In celebration of the issue’s release in December, we’re counting down the full 50 artists and their accompanying testimonials in this ongoing online feature. If you want to get your hands on an physical copy of the magazine, be sure to subscribe now to experience the double-length edition featuring some of Australia’s best and brightest discussing the finest names in local music.
50 Greatest Australian Artists of All Time – #38: Yothu Yindi (by Peter Garrett of Midnight Oil)
Back in the day whilst travelling in the Top End, I met a young Indigenous trainee teacher on the northeast coast of Arnhem Land. It’s a place of coastal mangroves and paperbark forests where the Yolngu people have lived for eons.

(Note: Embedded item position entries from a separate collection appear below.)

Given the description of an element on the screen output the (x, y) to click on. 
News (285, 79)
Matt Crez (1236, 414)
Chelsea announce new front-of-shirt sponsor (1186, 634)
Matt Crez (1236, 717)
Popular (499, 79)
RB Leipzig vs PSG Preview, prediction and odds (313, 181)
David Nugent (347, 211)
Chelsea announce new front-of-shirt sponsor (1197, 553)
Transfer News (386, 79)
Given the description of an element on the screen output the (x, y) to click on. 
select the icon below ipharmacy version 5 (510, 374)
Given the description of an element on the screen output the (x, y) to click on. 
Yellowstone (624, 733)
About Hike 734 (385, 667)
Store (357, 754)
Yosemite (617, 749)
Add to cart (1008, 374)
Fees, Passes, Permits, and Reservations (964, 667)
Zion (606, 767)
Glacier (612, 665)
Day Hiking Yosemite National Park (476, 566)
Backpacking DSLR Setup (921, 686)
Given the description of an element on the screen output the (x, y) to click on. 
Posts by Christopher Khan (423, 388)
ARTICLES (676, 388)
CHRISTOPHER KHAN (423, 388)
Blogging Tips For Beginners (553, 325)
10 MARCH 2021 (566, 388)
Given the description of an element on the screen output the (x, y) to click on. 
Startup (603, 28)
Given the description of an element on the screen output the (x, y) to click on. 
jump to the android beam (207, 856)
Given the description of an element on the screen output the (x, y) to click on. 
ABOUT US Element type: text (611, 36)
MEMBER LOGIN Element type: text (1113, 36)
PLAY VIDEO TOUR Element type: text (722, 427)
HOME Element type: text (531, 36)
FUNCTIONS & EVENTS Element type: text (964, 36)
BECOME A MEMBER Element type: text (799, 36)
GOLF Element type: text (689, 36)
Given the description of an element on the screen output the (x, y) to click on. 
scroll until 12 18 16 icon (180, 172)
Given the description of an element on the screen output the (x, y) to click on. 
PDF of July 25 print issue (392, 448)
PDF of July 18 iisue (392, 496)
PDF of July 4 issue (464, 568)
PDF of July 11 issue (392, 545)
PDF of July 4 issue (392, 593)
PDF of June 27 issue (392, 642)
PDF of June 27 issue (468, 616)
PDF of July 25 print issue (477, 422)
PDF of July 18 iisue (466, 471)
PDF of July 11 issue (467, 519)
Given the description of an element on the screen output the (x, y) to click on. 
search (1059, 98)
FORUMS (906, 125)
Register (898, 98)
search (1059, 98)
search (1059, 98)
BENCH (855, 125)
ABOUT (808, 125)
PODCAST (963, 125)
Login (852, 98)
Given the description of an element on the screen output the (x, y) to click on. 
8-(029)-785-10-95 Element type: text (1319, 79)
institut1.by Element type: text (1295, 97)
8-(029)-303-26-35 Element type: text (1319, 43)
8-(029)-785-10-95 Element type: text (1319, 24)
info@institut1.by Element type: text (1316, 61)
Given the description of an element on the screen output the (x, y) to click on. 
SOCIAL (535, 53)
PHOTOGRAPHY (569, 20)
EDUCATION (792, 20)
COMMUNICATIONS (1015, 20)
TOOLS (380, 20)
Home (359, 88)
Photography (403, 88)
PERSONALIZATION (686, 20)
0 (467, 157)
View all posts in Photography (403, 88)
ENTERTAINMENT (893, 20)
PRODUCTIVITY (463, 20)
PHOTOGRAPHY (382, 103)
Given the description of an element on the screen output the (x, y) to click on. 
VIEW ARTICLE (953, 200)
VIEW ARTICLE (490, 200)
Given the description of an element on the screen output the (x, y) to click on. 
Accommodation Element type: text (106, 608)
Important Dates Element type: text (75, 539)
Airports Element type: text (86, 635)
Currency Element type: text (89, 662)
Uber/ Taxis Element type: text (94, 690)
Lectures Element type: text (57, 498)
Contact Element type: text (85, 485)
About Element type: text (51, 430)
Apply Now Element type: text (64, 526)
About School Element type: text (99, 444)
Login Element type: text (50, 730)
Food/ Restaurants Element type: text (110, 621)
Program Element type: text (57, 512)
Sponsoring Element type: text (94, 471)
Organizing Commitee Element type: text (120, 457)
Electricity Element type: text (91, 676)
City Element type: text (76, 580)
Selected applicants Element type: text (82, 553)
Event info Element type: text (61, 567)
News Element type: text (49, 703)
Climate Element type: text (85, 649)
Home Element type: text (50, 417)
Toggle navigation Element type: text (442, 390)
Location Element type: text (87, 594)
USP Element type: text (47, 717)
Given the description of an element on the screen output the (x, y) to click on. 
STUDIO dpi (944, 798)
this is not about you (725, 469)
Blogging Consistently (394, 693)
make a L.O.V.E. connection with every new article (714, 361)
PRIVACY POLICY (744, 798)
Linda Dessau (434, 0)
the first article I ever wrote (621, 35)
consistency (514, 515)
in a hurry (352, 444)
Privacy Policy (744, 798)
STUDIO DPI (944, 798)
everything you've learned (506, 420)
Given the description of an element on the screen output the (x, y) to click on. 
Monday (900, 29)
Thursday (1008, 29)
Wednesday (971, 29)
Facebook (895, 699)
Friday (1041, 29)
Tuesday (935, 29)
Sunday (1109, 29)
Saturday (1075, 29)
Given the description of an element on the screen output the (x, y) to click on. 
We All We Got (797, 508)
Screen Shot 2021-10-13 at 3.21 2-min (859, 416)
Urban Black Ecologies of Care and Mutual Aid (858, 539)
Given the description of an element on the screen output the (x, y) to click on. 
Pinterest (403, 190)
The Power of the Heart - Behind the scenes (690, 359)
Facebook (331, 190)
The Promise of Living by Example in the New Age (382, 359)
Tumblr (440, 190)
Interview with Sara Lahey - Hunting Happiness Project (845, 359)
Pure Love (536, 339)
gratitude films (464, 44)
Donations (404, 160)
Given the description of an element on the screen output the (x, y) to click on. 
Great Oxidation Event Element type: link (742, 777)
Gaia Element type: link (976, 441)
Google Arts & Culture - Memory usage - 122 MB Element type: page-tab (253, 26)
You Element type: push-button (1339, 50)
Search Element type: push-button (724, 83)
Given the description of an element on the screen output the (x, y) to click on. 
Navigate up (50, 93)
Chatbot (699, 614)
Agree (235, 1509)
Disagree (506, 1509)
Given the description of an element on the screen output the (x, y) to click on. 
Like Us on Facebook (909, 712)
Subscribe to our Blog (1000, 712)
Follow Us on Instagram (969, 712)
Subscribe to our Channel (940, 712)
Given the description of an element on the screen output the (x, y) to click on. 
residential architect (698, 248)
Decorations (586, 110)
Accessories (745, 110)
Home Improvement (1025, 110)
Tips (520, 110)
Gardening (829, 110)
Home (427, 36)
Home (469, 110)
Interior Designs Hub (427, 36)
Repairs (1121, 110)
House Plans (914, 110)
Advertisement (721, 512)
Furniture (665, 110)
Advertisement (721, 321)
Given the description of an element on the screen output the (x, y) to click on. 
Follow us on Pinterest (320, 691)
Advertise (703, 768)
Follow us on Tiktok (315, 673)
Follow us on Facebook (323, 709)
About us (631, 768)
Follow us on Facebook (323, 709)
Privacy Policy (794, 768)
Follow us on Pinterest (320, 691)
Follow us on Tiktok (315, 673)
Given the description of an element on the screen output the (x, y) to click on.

With an acoustic guitar at his side that person, now known as Dr M Yunupingu, told me he wanted to form a band that would take Yolngu culture far and wide. Not long after, Yothu Yindi (loose translation, “child and mother”) emerged.
Including the now-famous Gurumul Yunupingu on keyboards and guitar, Witiyana Marika dancing and playing traditional clapsticks, alongside white fellas Stu Kellaway and Cal Williams, Yothu Yindi were distinct and different, fusing modern pop/rock with traditional music and language, underpinned by a philosophy called ‘both ways’.
‘Both ways’ envisioned black and white working together, respecting each other’s cultures and forging a united, fairer nation. In time Yothu Yindi took this perspective across Australia and later the world – a singular achievement.
Their best-known song “Treaty”, released early in their career, is a good example.
Incensed by the broken promise of then Prime Minister Bob Hawke for a treaty between Australia and Aboriginal people, “Treaty” demanded a document of reckoning to expunge the stain on Australia’s conscience due to the theft of First Nations’ land by British colonists. Paul Kelly and l helped in the writing, Mark Moffat produced – a ‘both ways’ moment.
“We used to hang side stage watching the band in full flight.”
The first version went nowhere. But a dance remix by Filthy Lucre saw it became a radio hit as listeners across the country heard – many for the first time – the Aboriginal language Gumatj, in a song directly addressing one of the most crucial issues of our time. Regrettably one still not resolved.
During the Nineties, Midnight Oil toured with Yothu Yindi in the US where nobody had ever seen anything quite like them.
We used to hang side stage watching the band in full flight, with dancers and backing singers painted in traditional markings exhorting the crowd to rise up and listen. The didge throbbing like the heartbeat of the continent, the music rolling off the stage like the tide, carrying the words to places unknown.
They made six albums, with Tribal Voice my favourite, and played all over including at the closing of the Sydney 2000 Olympics. Since the tragic early death of Dr M Yunupingu in 2013, they have ploughed on as Yothu Yindi and The Treaty Project. Yirrmal Marika, Dr Y’s grandson, joined us at the Domain in Sydney for a version of “Treaty” to close off The Great Circle tour in 2018. Thirty years later still performing, still getting the message out – some band.